5 Sales Tips to Immediately Improve Your B2B Sales Conversions

Most entrepreneurs seem to believe that the biggest factor in successful growth is lead generation. There may be some truth in this, but only some.

Before we I talk about how to improve sales conversation let’s look at some statistics:

  • The typical range of closing ratios for referral business is between 50-80%, but referrals are a very small factor in a sustainable high-growth business.
  • The range for warm call-in leads is between 30-70%, but warm leads are less than 5% of your qualified, addressable market.
  • The closing ratio for highly qualified cold leads ranges between 20-35%
  • And the average for semi-qualified cold leads ranges around 10%
  • And cold, cold leads? If you get 1%, you’re doing well.

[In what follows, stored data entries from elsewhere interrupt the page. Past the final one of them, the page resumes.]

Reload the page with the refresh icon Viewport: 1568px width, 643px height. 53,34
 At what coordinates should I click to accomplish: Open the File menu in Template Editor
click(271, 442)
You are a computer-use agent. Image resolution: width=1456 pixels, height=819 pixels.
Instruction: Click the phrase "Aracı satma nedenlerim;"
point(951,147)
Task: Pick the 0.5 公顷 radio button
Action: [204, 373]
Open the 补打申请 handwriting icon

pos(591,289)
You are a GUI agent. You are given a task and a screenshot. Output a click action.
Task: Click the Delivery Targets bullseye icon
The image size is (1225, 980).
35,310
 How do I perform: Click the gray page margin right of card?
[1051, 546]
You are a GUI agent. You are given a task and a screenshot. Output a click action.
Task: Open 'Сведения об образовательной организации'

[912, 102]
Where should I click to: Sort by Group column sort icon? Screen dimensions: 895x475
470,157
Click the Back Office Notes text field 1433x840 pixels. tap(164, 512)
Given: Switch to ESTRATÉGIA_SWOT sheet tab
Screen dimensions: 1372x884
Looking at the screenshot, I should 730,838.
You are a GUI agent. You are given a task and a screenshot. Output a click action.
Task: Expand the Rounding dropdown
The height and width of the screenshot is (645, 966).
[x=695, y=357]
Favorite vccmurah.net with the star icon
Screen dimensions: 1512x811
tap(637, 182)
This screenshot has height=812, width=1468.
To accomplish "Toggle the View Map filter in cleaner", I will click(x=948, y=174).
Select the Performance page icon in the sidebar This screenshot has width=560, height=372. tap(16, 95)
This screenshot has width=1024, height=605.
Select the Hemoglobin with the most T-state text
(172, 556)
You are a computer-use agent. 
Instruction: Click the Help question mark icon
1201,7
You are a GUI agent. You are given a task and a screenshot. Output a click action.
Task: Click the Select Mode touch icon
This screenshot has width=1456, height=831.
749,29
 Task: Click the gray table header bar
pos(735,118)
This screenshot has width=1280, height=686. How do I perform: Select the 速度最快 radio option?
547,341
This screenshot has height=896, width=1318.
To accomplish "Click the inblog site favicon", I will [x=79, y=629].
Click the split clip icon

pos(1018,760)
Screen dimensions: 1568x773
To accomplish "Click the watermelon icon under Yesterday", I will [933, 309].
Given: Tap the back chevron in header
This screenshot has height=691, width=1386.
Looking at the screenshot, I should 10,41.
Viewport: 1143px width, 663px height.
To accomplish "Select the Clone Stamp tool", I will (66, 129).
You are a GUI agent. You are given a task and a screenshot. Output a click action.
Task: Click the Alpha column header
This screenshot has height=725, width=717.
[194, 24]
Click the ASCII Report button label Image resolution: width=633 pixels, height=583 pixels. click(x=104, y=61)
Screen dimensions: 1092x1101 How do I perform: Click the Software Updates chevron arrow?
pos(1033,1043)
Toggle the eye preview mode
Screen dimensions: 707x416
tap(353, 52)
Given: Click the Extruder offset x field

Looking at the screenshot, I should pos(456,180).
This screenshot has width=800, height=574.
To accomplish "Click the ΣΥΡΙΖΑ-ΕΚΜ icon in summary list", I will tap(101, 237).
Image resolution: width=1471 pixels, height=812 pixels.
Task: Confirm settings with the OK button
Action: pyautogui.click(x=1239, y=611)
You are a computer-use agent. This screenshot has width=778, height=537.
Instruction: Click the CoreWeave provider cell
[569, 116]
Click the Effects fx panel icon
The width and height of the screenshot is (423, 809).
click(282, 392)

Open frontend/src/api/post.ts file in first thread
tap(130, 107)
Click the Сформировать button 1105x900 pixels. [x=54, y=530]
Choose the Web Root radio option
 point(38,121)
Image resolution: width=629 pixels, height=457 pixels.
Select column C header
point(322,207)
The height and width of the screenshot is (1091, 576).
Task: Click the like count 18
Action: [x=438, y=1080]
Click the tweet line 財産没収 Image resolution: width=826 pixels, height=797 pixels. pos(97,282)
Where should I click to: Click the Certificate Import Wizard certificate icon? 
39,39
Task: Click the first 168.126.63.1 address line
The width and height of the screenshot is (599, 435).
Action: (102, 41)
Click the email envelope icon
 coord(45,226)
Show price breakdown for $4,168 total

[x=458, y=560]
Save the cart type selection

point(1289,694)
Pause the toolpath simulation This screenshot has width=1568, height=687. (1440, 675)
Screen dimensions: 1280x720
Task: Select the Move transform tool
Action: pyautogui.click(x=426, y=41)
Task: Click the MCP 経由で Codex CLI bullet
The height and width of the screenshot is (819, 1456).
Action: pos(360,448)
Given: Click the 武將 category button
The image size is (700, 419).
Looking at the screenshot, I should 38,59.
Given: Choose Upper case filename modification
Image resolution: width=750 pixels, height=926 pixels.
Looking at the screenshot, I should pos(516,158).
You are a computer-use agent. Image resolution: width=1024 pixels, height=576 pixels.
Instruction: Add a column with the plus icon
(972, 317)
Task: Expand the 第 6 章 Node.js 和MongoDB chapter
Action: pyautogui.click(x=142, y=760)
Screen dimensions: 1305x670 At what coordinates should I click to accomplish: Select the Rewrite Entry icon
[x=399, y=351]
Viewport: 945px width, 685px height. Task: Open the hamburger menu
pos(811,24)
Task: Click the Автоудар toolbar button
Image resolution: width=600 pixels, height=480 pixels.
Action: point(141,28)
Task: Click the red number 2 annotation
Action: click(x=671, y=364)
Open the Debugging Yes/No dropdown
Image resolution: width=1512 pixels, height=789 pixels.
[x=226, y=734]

You probably spend a lot of money and time generating leads for your product or service. And depending on your closing ratio, you may have to generate 2 to 10 leads to make a sale.

One way to dramatically improve your profits and revenues, without spending one more dime of marketing expense is to improve your closing ratio.

Here’s an example: Say it cost you $300 to get a lead, which for a high-dollar product sale isn’t bad at all. And say your service costs around $15,000. At a 20% closing ratio, you need 5 leads to make a sale, so you’re spending $1500 on leads plus 10% sales commissions – another $1,500. Total cost of customer acquisition: $3,000 or 20% of revenues. Depending on your gross margins, that’s not bad.

But now you get better at closing and increase your ratio from one out of five to one out of three, shaving $600 off your CCA. That’s a whopping 20% reduction in cost of sale, all of which drops right into your bank account.

Here are five simple tips you can implement quickly that cost you little or nothing which will have a huge impact on your sales.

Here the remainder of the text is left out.